Bilmiyorum fark ettiniz mi, son zamanlarda emniyet camiasının değerli üyelerine ilişkin haberler 3. sayfadan cinnet, cinayet, aile içi şiddet haberleri. Malımızı ve canımızı emanet ettiğimiz emniyet mensuplarını bu noktaya getiren sebepler neler olabilir?
Sabit mesai saatleri yok örneğin. Her an her saniye göreve çağırılabiliyorlar. Belki mesleğin gereği ama ister istemez baskı yaratıyor bu durum. Buna bağlı olarak maaşların düzenlenmesi gerekiyor. Çok ama çok önemli, fakat es geçilmiş.

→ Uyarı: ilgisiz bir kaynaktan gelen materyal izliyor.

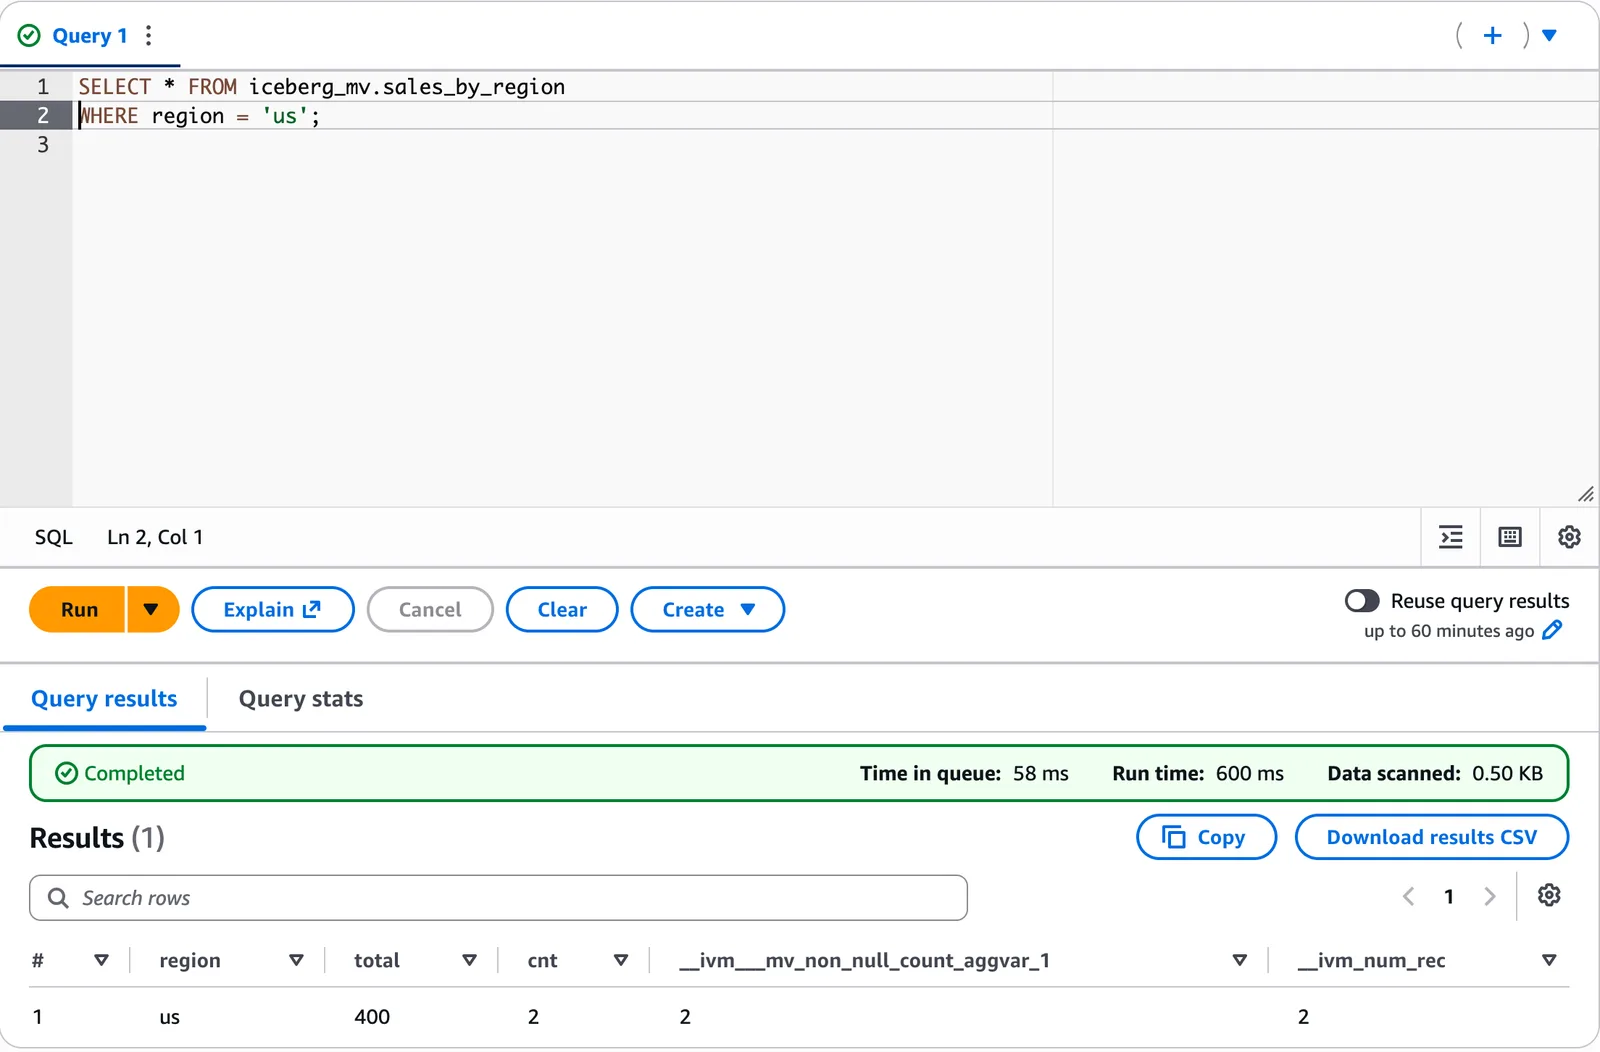Focus the Search rows input field
The image size is (1600, 1052).
498,898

Meslekte hiyerarşik sıralama sıkıntılı. Çalışma zamanına bağlı olarak ast-üst ilişkilendirilmiş. Bakıyorsunuz 4 yıllık fakülte mezunu kapıda görevli, onun üstünün eğitim seviyesi daha düşük. Bu durum sadece psikolojik açıdan bireyleri zorlamaz, anlayış farklılıkları doğabilir ve işleyiş de sıkıntıya girebilir.
Daha derinliğine girdiğinizde farklı baskılar da öne çıkıyor; rüşvet söylentileri ve dışarıdan gelebilecek olası tehditler gibi. Tüm bunlara geçim derdini de ekleyecek olursak empati kurmak hayli güç. Genel anlamda bu konularda gerekli iyileştirmelerin yapılması şarttır.

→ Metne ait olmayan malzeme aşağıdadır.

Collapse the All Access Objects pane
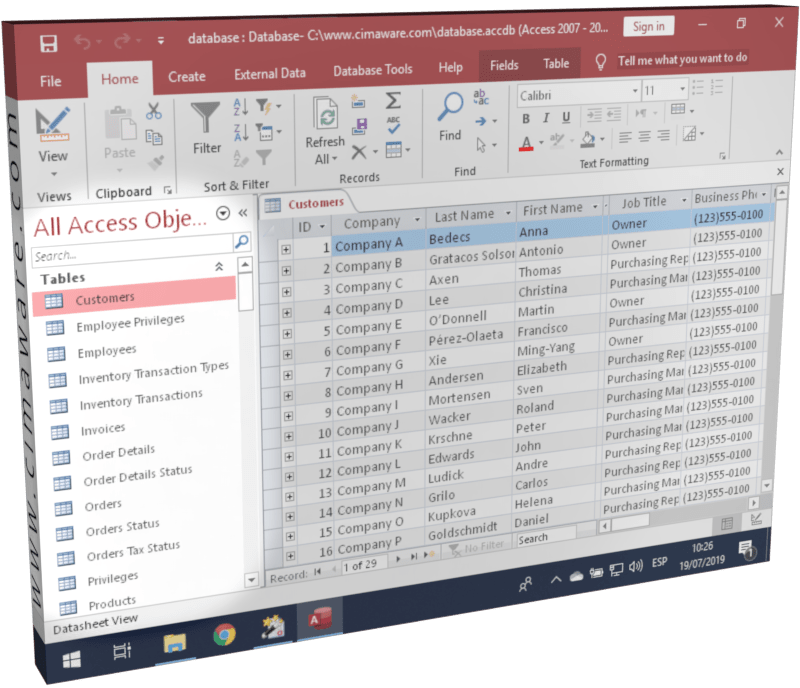pyautogui.click(x=245, y=212)
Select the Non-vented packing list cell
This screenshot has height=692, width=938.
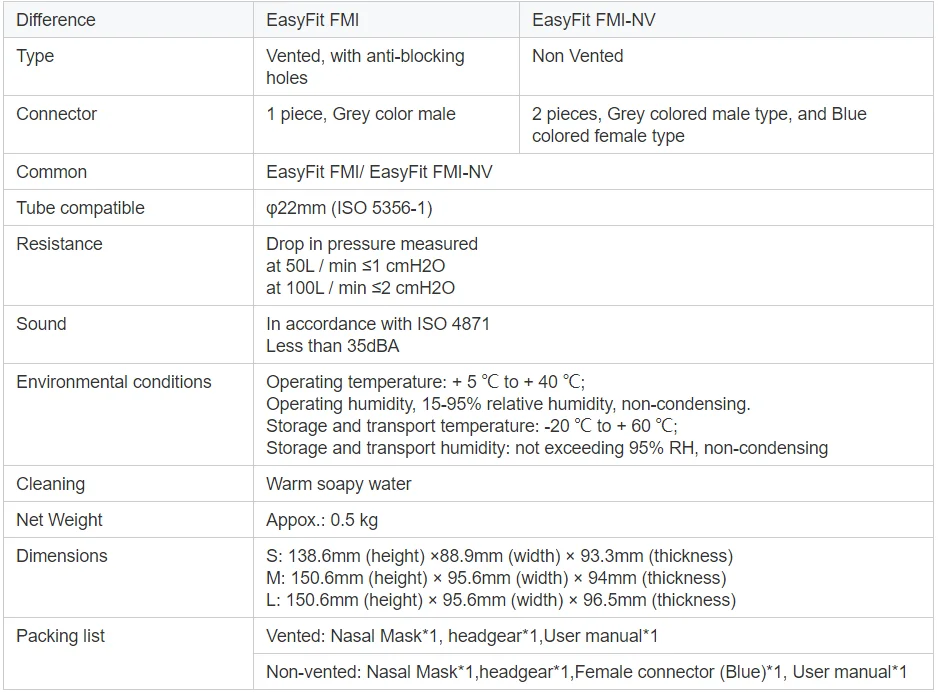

Son olarak bizlere de küçük bir eleştiri buradan:
Yabancı filmlerde polis kapıyı çaldığında bu gayet normal bir durumdur, kapıyı açan vatandaş gayet normal bir biçimde buyur eder… vs. Türk filmlerinde ise durum tam tersidir. Evin hanımı ya da beyi daha ayağa kalkar kalkmaz gerilim müziği çalmaya başlar fonda, bizler de anlarız evet kapıyı çalan polistir. Yolda, trafikte de öyle değil midir? Bunun adı korku değildir de nedir? Bizler polisten korkarız… Üniformasının altında onun da bizler gibi bir insan olduğunu, daha da önemlisi polisin her zaman ve her şartta bizi korumakla görevli olduğunu unutuyoruz sanırım.